DOCUMENT SEGMENT —
● ● ● ● ●
Category creation is one of the highest risk/reward plays in business. It can help your business stand out in the crowded software market by avoiding the crowded paths, it can help you create rabid evangelists for whom you’re the first company to truly see them, and it can help you access new budget instead of fighting to get a company to switch software providers.

The challenge, then, is that category creation involves creation. You’re inventing a category from, essentially, nothing. With this comes the risk that nobody buys in and that there’s not enough activity to sustain your business and the category.

This is why community is an essential ingredient for category creators.

The three strengths of community are scale, passion, and perspective. These strengths neatly address two needs for getting traction for your new category:

1) Creating and Building Excitement

It’s much easier to get excited in a group than alone. Putting like-minded people in a room together to discuss their category is a surefire way to get them hyped up and excited to contribute to the ecosystem.
● ● ● ● ●
GIVEN MATERIAL —
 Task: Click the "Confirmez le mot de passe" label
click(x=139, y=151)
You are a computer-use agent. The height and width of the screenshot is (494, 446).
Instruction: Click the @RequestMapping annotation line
● ● ● ● ●
TO DO — In the passage on category creation, what are the three strengths of community?

TASK RESULT — Scale, passion, and perspective.